Malcolm Noyle, fleet strategy manager with leasing specialist FleetPartners, warns that improving the carbon footprint of a lease fleet isn’t just about replacing all cars with Toyota Priuses: hybrid cars’ energy-recycling technology works best in stop-and-start traffic, for example, so businesses with many long journeys won’t see their environmental benefits.

“The impacts of the carbon tax are going to bring about a greater focus on cost and overhead,” explains Noyle, noting that the carbon consumption of cars is well understood and calculators are readily available to simplify your impact assessments.

“One option is to change vehicles, but another is to analyze the business case for those trips. Is it necessary for Joe to drive 40km to see a client when the meeting could be done as a videoconference over Skype?”

It’s also important not to get carried away. There’s no point in spending more to reduce your carbon footprint than you’ll save in costs. “We won’t do anything that doesn’t generate a commercial return on investment,” Plarre says of his bakehouses.

“What would be the point of being an altruistic, green-loving company and not existing in five years, allowing our less energy-efficient competitors run the market?”

In the end, avoiding the carbon tax is going to be difficult, so small businesses will benefit the most if they figure out the most cost-effective way to embrace environmental initiatives, both internally and externally.

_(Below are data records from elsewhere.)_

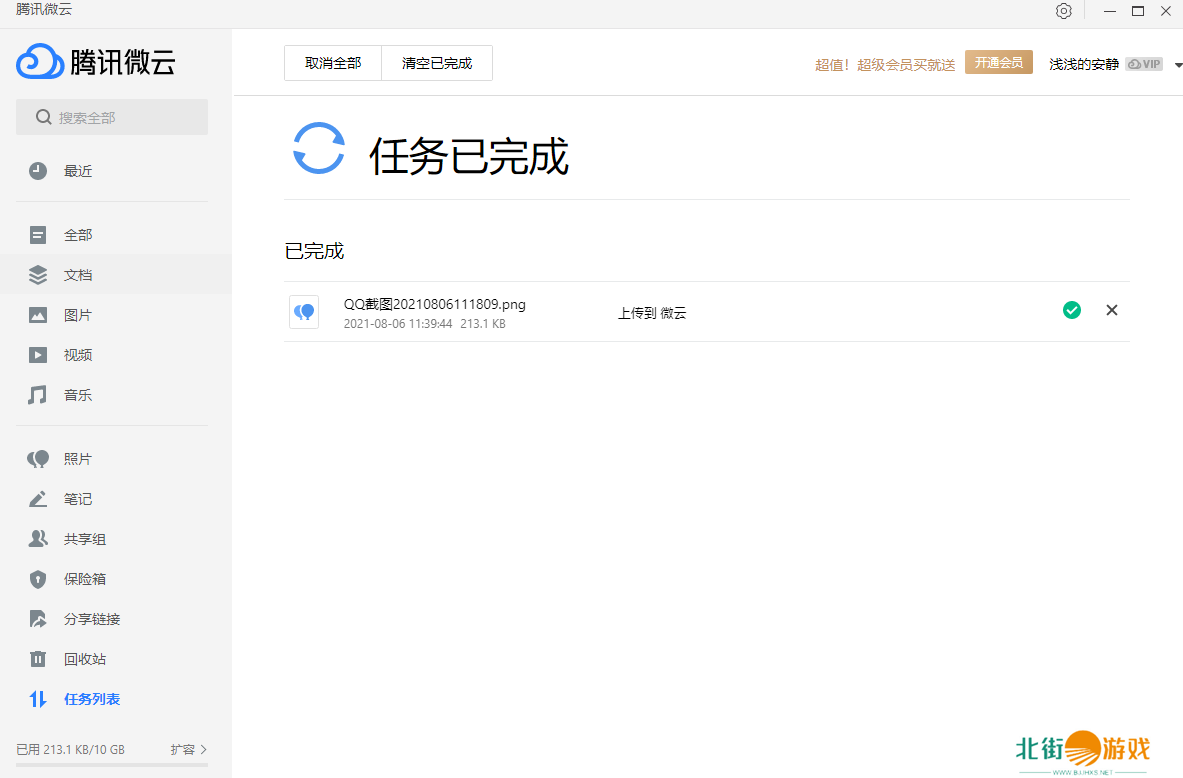This screenshot has height=778, width=1183.
Task: Open 扩容 storage expansion chevron
Action: [x=203, y=749]
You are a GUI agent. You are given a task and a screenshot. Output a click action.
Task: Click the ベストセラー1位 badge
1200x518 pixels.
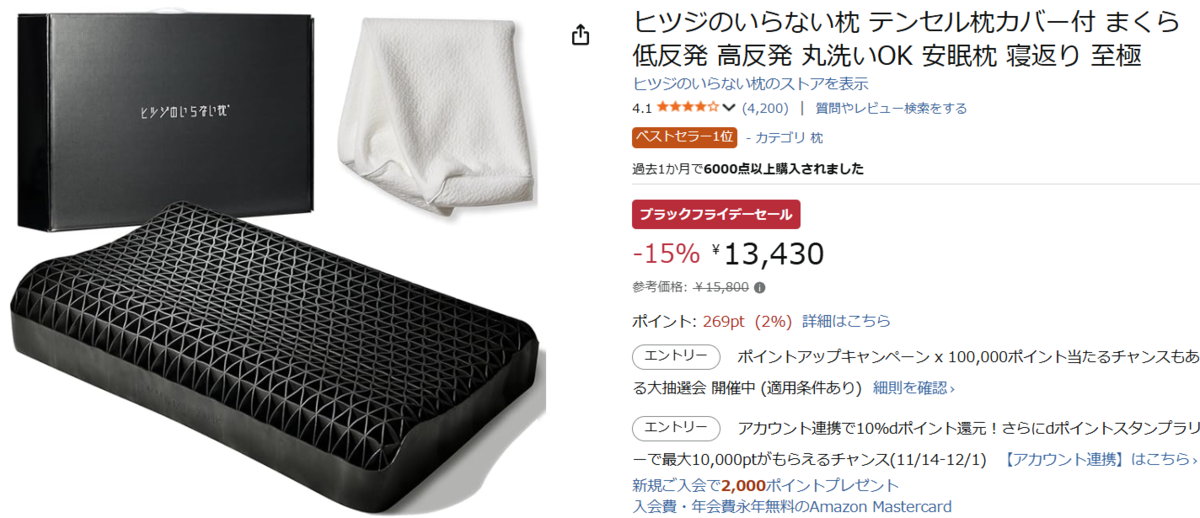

“I can’t see small businesses getting into carbon trading to offset emissions,” says Energy Corporate’s Magee. “The best advice is simply to become more efficient, reduce waste, use less energy, switch over to non-greenhouse-gas refrigerants, reduce the amount of organic waste sent to landfill, and so on. It’s the same things we’ve been doing for 20 years – it’s just that now it’s going to cost you more not to do them.”